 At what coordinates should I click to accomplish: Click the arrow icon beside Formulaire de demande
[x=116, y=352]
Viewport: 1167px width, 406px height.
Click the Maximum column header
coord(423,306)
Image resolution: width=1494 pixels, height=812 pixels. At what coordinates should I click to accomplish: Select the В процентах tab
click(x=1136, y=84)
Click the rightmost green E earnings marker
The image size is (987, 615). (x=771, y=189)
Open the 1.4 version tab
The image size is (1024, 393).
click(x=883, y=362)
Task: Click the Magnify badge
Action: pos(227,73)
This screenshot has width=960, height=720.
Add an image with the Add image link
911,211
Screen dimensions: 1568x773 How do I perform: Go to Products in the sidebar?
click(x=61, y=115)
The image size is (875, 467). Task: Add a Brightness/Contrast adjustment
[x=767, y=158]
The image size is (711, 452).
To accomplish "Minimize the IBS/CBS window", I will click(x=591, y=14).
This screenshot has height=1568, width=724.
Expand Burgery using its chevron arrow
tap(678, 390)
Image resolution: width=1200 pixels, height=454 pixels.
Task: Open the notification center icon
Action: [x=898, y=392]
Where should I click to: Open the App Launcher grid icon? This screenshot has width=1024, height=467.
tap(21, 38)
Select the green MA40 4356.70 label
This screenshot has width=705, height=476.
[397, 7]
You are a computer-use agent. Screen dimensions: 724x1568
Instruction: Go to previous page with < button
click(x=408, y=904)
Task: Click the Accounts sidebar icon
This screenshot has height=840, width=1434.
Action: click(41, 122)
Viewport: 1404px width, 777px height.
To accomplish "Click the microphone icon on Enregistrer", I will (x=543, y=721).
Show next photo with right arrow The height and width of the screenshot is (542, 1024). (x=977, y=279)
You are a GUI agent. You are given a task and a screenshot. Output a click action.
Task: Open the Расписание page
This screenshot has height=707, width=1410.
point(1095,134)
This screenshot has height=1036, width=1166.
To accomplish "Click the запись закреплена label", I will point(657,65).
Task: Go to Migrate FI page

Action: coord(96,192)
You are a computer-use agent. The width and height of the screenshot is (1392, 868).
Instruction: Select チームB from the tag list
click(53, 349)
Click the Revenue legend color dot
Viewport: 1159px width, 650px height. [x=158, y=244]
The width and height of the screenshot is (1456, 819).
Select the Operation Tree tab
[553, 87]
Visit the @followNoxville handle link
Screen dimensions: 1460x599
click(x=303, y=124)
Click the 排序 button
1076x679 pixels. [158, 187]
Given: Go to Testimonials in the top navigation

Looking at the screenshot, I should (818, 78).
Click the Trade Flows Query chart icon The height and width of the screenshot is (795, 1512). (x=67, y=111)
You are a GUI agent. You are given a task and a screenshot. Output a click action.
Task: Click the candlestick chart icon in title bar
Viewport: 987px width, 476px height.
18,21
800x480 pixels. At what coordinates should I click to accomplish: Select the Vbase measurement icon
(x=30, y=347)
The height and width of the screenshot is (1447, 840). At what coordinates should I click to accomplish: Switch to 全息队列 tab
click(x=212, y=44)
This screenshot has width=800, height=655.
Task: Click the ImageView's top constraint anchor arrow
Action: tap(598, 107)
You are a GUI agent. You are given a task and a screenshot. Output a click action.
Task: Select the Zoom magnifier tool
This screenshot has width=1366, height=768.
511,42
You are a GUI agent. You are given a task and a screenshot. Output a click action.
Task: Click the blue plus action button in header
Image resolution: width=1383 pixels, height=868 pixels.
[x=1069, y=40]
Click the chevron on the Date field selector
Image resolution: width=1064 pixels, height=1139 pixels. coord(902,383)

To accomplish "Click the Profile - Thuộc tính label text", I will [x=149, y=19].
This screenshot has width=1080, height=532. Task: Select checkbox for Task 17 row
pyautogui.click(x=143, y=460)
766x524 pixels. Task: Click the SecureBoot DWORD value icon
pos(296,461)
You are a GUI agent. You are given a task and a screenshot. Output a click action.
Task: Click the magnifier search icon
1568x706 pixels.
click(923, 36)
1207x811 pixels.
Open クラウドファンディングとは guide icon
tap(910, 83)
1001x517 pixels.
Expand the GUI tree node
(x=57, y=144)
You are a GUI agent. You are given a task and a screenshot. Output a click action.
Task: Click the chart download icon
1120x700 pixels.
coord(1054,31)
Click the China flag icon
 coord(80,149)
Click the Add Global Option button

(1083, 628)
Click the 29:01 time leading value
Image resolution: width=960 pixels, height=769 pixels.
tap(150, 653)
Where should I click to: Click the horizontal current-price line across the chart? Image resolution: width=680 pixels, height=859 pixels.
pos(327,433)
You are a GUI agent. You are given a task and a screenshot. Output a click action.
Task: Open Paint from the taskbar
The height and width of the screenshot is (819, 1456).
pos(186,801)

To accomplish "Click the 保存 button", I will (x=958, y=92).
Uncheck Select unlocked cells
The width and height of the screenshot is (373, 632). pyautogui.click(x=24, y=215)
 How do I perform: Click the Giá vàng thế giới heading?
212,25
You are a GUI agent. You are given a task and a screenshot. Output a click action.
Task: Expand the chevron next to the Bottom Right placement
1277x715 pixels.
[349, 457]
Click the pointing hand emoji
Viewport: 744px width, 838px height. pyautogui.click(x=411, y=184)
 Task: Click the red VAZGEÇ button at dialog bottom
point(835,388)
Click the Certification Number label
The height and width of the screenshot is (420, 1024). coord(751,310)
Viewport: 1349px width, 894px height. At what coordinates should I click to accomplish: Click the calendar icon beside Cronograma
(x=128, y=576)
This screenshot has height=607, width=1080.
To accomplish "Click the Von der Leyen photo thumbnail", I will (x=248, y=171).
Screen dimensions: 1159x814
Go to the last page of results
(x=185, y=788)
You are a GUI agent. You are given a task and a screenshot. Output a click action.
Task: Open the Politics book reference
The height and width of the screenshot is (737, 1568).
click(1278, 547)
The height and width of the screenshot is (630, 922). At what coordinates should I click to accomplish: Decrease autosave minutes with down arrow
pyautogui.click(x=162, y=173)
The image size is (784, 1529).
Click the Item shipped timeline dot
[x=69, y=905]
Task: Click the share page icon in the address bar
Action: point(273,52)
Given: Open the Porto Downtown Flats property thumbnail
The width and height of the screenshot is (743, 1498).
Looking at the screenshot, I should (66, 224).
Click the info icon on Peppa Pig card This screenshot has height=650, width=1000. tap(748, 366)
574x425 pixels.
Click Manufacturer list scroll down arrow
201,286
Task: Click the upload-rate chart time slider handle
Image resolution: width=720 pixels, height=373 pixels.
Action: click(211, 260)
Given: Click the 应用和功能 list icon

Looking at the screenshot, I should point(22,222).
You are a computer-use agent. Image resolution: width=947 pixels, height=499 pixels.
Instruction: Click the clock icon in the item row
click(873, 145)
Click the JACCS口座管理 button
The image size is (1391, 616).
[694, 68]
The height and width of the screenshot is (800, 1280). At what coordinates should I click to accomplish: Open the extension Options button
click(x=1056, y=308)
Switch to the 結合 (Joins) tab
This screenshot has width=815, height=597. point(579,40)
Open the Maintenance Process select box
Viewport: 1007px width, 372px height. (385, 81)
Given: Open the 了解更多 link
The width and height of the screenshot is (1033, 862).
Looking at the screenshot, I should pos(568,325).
▬▬▬▬▬▬▬▬▬▬
### TASK GOAL:
Word for word, copy out the records.

### THE ANSWER:
 At what coordinates should I click to accomplish: Click the arrow icon beside Formulaire de demande
[x=116, y=352]
Viewport: 1167px width, 406px height.
Click the Maximum column header
coord(423,306)
Image resolution: width=1494 pixels, height=812 pixels. At what coordinates should I click to accomplish: Select the В процентах tab
click(x=1136, y=84)
Click the rightmost green E earnings marker
The image size is (987, 615). (x=771, y=189)
Open the 1.4 version tab
The image size is (1024, 393).
click(x=883, y=362)
Task: Click the Magnify badge
Action: pos(227,73)
This screenshot has width=960, height=720.
Add an image with the Add image link
911,211
Screen dimensions: 1568x773 How do I perform: Go to Products in the sidebar?
click(x=61, y=115)
The image size is (875, 467). Task: Add a Brightness/Contrast adjustment
[x=767, y=158]
The image size is (711, 452).
To accomplish "Minimize the IBS/CBS window", I will click(x=591, y=14).
This screenshot has height=1568, width=724.
Expand Burgery using its chevron arrow
tap(678, 390)
Image resolution: width=1200 pixels, height=454 pixels.
Task: Open the notification center icon
Action: [x=898, y=392]
Where should I click to: Open the App Launcher grid icon? This screenshot has width=1024, height=467.
tap(21, 38)
Select the green MA40 4356.70 label
This screenshot has width=705, height=476.
[397, 7]
You are a computer-use agent. Screen dimensions: 724x1568
Instruction: Go to previous page with < button
click(x=408, y=904)
Task: Click the Accounts sidebar icon
This screenshot has height=840, width=1434.
Action: click(41, 122)
Viewport: 1404px width, 777px height.
To accomplish "Click the microphone icon on Enregistrer", I will (x=543, y=721).
Show next photo with right arrow The height and width of the screenshot is (542, 1024). (x=977, y=279)
You are a GUI agent. You are given a task and a screenshot. Output a click action.
Task: Open the Расписание page
This screenshot has height=707, width=1410.
point(1095,134)
This screenshot has height=1036, width=1166.
To accomplish "Click the запись закреплена label", I will point(657,65).
Task: Go to Migrate FI page

Action: coord(96,192)
You are a computer-use agent. The width and height of the screenshot is (1392, 868).
Instruction: Select チームB from the tag list
click(53, 349)
Click the Revenue legend color dot
Viewport: 1159px width, 650px height. [x=158, y=244]
The width and height of the screenshot is (1456, 819).
Select the Operation Tree tab
[553, 87]
Visit the @followNoxville handle link
Screen dimensions: 1460x599
click(x=303, y=124)
Click the 排序 button
1076x679 pixels. [158, 187]
Given: Go to Testimonials in the top navigation

Looking at the screenshot, I should (818, 78).
Click the Trade Flows Query chart icon The height and width of the screenshot is (795, 1512). (x=67, y=111)
You are a GUI agent. You are given a task and a screenshot. Output a click action.
Task: Click the candlestick chart icon in title bar
Viewport: 987px width, 476px height.
18,21
800x480 pixels. At what coordinates should I click to accomplish: Select the Vbase measurement icon
(x=30, y=347)
The height and width of the screenshot is (1447, 840). At what coordinates should I click to accomplish: Switch to 全息队列 tab
click(x=212, y=44)
This screenshot has width=800, height=655.
Task: Click the ImageView's top constraint anchor arrow
Action: tap(598, 107)
You are a GUI agent. You are given a task and a screenshot. Output a click action.
Task: Select the Zoom magnifier tool
This screenshot has width=1366, height=768.
511,42
You are a GUI agent. You are given a task and a screenshot. Output a click action.
Task: Click the blue plus action button in header
Image resolution: width=1383 pixels, height=868 pixels.
[x=1069, y=40]
Click the chevron on the Date field selector
Image resolution: width=1064 pixels, height=1139 pixels. coord(902,383)

To accomplish "Click the Profile - Thuộc tính label text", I will [x=149, y=19].
This screenshot has width=1080, height=532. Task: Select checkbox for Task 17 row
pyautogui.click(x=143, y=460)
766x524 pixels. Task: Click the SecureBoot DWORD value icon
pos(296,461)
You are a GUI agent. You are given a task and a screenshot. Output a click action.
Task: Click the magnifier search icon
1568x706 pixels.
click(923, 36)
1207x811 pixels.
Open クラウドファンディングとは guide icon
tap(910, 83)
1001x517 pixels.
Expand the GUI tree node
(x=57, y=144)
You are a GUI agent. You are given a task and a screenshot. Output a click action.
Task: Click the chart download icon
1120x700 pixels.
coord(1054,31)
Click the China flag icon
 coord(80,149)
Click the Add Global Option button

(1083, 628)
Click the 29:01 time leading value
Image resolution: width=960 pixels, height=769 pixels.
tap(150, 653)
Where should I click to: Click the horizontal current-price line across the chart? Image resolution: width=680 pixels, height=859 pixels.
pos(327,433)
You are a GUI agent. You are given a task and a screenshot. Output a click action.
Task: Open Paint from the taskbar
The height and width of the screenshot is (819, 1456).
pos(186,801)

To accomplish "Click the 保存 button", I will (x=958, y=92).
Uncheck Select unlocked cells
The width and height of the screenshot is (373, 632). pyautogui.click(x=24, y=215)
 How do I perform: Click the Giá vàng thế giới heading?
212,25
You are a GUI agent. You are given a task and a screenshot. Output a click action.
Task: Expand the chevron next to the Bottom Right placement
1277x715 pixels.
[349, 457]
Click the pointing hand emoji
Viewport: 744px width, 838px height. pyautogui.click(x=411, y=184)
 Task: Click the red VAZGEÇ button at dialog bottom
point(835,388)
Click the Certification Number label
The height and width of the screenshot is (420, 1024). coord(751,310)
Viewport: 1349px width, 894px height. At what coordinates should I click to accomplish: Click the calendar icon beside Cronograma
(x=128, y=576)
This screenshot has height=607, width=1080.
To accomplish "Click the Von der Leyen photo thumbnail", I will (x=248, y=171).
Screen dimensions: 1159x814
Go to the last page of results
(x=185, y=788)
You are a GUI agent. You are given a task and a screenshot. Output a click action.
Task: Open the Politics book reference
The height and width of the screenshot is (737, 1568).
click(1278, 547)
The height and width of the screenshot is (630, 922). At what coordinates should I click to accomplish: Decrease autosave minutes with down arrow
pyautogui.click(x=162, y=173)
The image size is (784, 1529).
Click the Item shipped timeline dot
[x=69, y=905]
Task: Click the share page icon in the address bar
Action: point(273,52)
Given: Open the Porto Downtown Flats property thumbnail
The width and height of the screenshot is (743, 1498).
Looking at the screenshot, I should (66, 224).
Click the info icon on Peppa Pig card This screenshot has height=650, width=1000. tap(748, 366)
574x425 pixels.
Click Manufacturer list scroll down arrow
201,286
Task: Click the upload-rate chart time slider handle
Image resolution: width=720 pixels, height=373 pixels.
Action: click(211, 260)
Given: Click the 应用和功能 list icon

Looking at the screenshot, I should point(22,222).
You are a computer-use agent. Image resolution: width=947 pixels, height=499 pixels.
Instruction: Click the clock icon in the item row
click(873, 145)
Click the JACCS口座管理 button
The image size is (1391, 616).
[694, 68]
The height and width of the screenshot is (800, 1280). At what coordinates should I click to accomplish: Open the extension Options button
click(x=1056, y=308)
Switch to the 結合 (Joins) tab
This screenshot has width=815, height=597. point(579,40)
Open the Maintenance Process select box
Viewport: 1007px width, 372px height. (385, 81)
Given: Open the 了解更多 link
The width and height of the screenshot is (1033, 862).
Looking at the screenshot, I should pos(568,325).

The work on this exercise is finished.